ILC2-driven innate immune checkpoint mechanism antagonizes NK cell anti-metastatic function in the lung. Transcriptomic of mouse lung NK-cells

Metastasis constitutes the primary cause of cancer-related deaths, with the lung being a commonly affected organ. Here we found that activation of lung-resident group 2 innate lymphoid cells (ILC2) orchestrated suppression of Natural Killer (NK) cell-mediated innate anti-tumor immunity, leading to increased lung metastases and mortality. Using multiple models of lung metastasis, we show that IL-33-dependent ILC2-activation in the lung is centrally involved in promoting tumor burden.

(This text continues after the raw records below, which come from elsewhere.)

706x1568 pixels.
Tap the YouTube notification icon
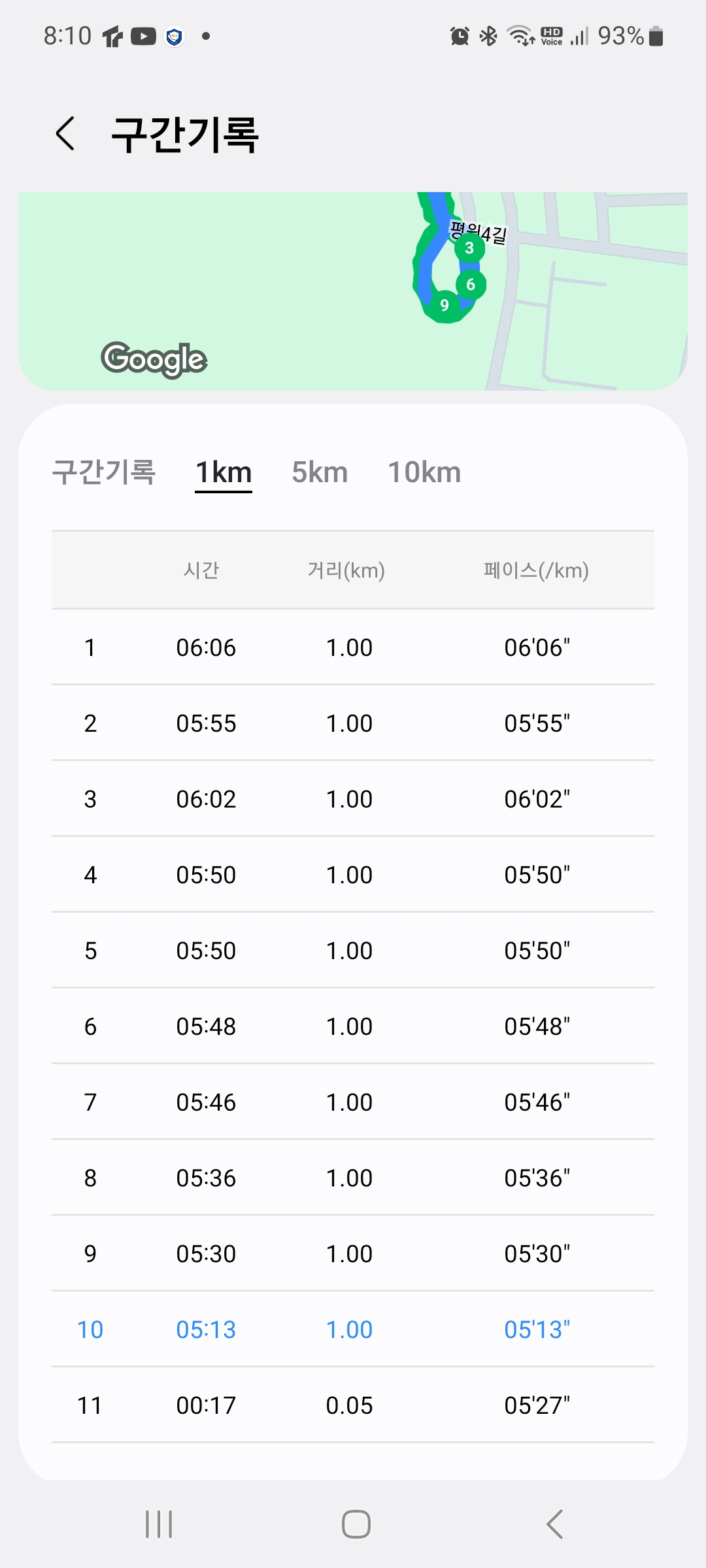tap(143, 37)
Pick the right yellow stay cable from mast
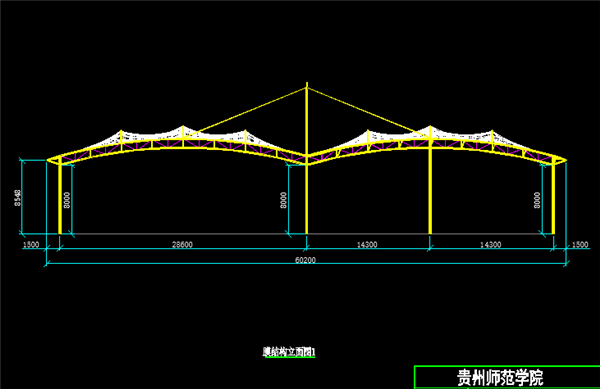600x389 pixels. pyautogui.click(x=368, y=113)
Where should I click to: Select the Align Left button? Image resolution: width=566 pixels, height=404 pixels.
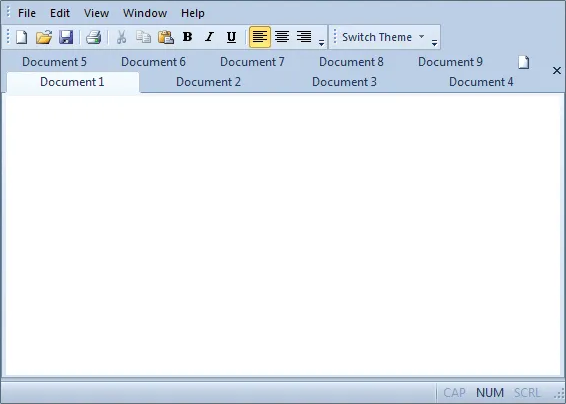[x=260, y=37]

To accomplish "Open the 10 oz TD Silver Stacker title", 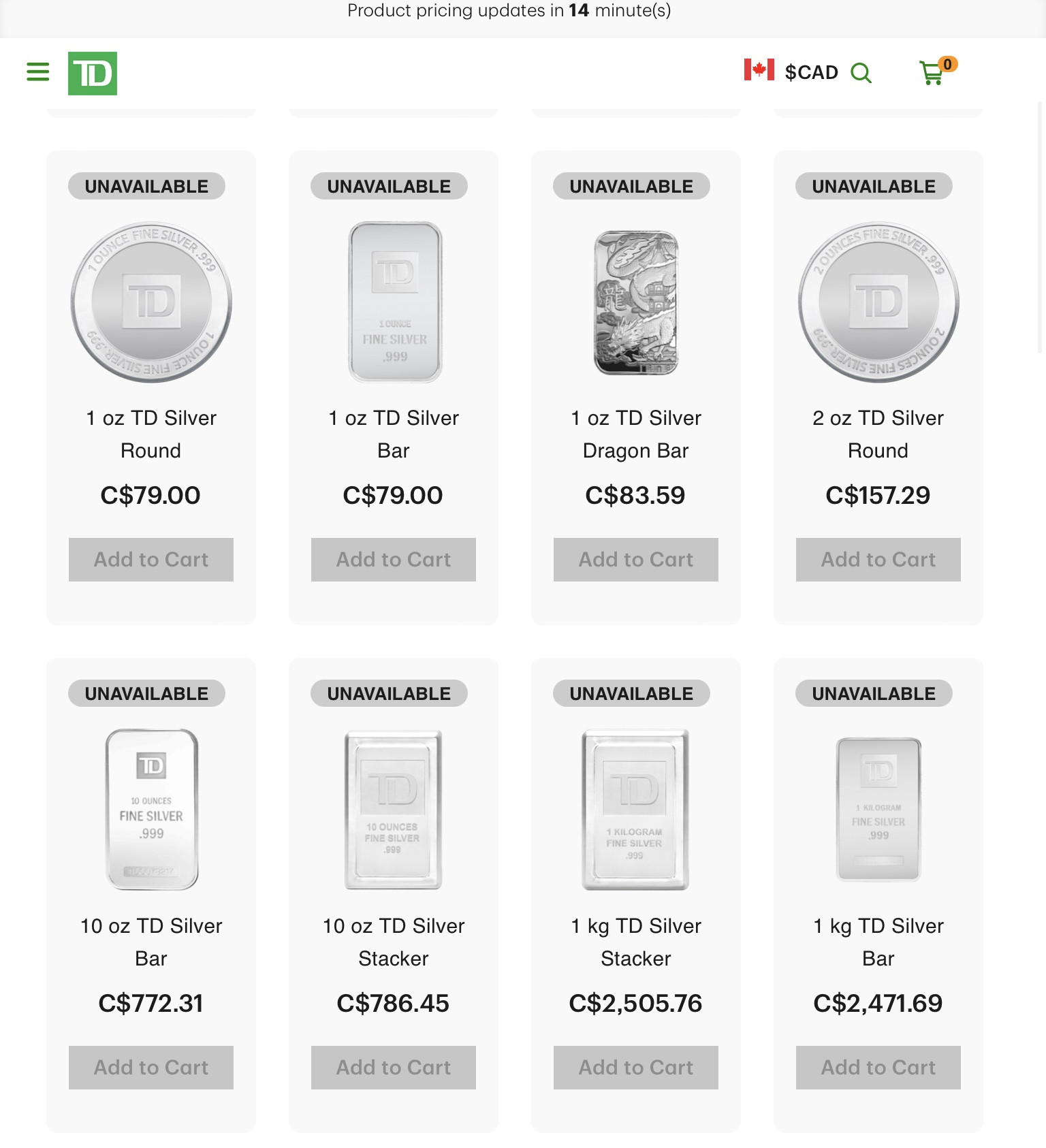I will pos(394,942).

ILC2-driven innate type-2 inflammation is accompanied by profound local suppression of interferon-γ production and cytotoxic function of lung NK cells. ILC2-dependent suppression of NK cells is elaborated via an innate regulatory mechanism, reliant on IL-5-induced lung eosinophilia, ultimately limiting the metabolic fitness of NK cells. Therapeutic targeting of IL-33 or IL-5 reversed NK cell suppression, and alleviated cancer burden. Thus, we reveal an important function of IL-33 and ILC2 in promoting tumor metastasis via their capacity to suppress innate type-1 immunity.